Test items needed include:

  • tongue depressor
  • pen light
  • stopwatch
  • cold, wet cloth
  • iced spoon
  • lemon, peppermint or vanilla extract
  • gloves
  • straw
  • teaspoon
  • cup
  • trial texture consistencies
  • trial liquid consistencies

The sections assessed in this test include:

  • Receptive Language
  • Expressive Language/Speech Production
  • Cognition
  • Oral Mechanism Function (Labial Structure, Lingual Structure, Laryngeal, Soft Palate, Respiration)
  • Bedside Evaluation (Oral Phase, Pharyngeal Phase)
  • Total Dysphagia/Dysarthria Degree of Severity
  • (For Profound Deficits only)-Oral-Facial Stimulability Probe and Bedside Evaluation Total.

The first section, Receptive Language is a series of yes/no questions related to orientation and directions for the patient to follow.

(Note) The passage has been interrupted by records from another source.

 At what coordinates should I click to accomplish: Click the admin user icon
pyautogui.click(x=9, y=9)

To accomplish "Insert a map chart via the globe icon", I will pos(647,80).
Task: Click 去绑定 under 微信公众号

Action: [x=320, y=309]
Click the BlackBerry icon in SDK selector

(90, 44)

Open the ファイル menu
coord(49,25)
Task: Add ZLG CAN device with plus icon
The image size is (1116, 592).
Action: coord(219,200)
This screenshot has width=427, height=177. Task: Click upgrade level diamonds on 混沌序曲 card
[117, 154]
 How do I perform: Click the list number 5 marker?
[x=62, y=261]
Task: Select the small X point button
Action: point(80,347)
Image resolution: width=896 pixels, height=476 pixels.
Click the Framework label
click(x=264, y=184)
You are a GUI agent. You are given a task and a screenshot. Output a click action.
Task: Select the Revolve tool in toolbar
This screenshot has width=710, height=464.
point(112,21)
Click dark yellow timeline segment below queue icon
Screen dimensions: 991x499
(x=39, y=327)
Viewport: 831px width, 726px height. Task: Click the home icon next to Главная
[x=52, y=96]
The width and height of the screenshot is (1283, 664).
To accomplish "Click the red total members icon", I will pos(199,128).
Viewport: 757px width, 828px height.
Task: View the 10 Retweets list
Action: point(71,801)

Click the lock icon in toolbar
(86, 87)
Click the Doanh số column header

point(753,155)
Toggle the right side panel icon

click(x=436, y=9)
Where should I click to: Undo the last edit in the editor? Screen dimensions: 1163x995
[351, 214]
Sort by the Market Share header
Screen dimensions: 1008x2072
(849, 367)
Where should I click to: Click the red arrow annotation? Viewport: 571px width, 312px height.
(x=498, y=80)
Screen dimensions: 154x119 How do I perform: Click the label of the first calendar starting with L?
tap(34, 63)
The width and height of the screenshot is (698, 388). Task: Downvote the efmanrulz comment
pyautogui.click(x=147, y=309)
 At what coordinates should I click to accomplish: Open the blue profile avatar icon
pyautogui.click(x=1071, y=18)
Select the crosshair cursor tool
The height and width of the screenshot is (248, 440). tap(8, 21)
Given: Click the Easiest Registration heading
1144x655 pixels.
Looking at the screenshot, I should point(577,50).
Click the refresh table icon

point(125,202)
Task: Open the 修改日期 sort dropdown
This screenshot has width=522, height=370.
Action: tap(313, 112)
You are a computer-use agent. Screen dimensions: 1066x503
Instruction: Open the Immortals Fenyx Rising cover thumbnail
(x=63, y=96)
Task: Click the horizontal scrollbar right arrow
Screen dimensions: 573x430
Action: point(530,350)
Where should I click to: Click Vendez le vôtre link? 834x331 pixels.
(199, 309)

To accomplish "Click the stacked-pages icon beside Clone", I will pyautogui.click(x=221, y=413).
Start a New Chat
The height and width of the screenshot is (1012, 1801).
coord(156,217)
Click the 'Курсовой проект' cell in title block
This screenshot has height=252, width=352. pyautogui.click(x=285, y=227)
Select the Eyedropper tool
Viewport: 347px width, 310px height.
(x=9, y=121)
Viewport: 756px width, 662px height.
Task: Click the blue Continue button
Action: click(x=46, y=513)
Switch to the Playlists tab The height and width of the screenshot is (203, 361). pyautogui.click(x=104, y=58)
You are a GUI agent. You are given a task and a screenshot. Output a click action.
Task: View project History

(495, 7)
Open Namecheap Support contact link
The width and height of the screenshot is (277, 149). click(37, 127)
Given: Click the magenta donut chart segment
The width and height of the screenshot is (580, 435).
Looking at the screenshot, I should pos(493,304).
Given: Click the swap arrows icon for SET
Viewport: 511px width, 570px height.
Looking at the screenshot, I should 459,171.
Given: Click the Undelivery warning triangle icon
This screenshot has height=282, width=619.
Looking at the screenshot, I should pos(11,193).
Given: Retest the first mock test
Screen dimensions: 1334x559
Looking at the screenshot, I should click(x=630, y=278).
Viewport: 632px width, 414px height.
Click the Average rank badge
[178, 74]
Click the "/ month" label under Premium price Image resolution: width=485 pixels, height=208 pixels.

Expressive Language consists of orientation and automatic speech tasks.

The cognition section is a series of questions related to orientation and general information such as a summer month.

The Oral Mechanism Function is a basic oral motor assessment, smile, pucker your lips, stick out your tongue.  Each task also includes information about which cranial nerve is involved.  The Laryngeal section includes:  dry swallow, cough, clear throat, humming, increasing volume while counting to 5.

Oral-facial stimulability involves response to:

  • cold wet cloth on facial structures
  • iced spoon response on lip
  • response to smell
  • swallow elicitation with laryngeal massage
  • response to touch on the facial structures
  • eye tracking
  • presence of a gag reflex

The pros of this test:

  • It is very quick and easy to administer.
  • All instructions are translated to Spanish with a pronunciation guide.
  • Cranial nerves are involved (they are near and dear to my heart)!
  • It is very comprehensive.
  • It is portable and easy to carry.  You really only need to protocol.


The cons of this test:

  • The pharyngeal phase is assessed, however this phase is nearly impossible to assess without instrumentation.
  • Signs/Symptoms of aspiration listed include watery eyes and runny nose.  There is no evidence to support this.  I also don’t know that I would place pocketing, fatigue or cognitive decline as a s/s aspiration.  They may be contributing factors to dysphagia/aspiration.

Overall the authors did a very nice job of putting together an easy to use assessment guide that gives a severity rating for your patient.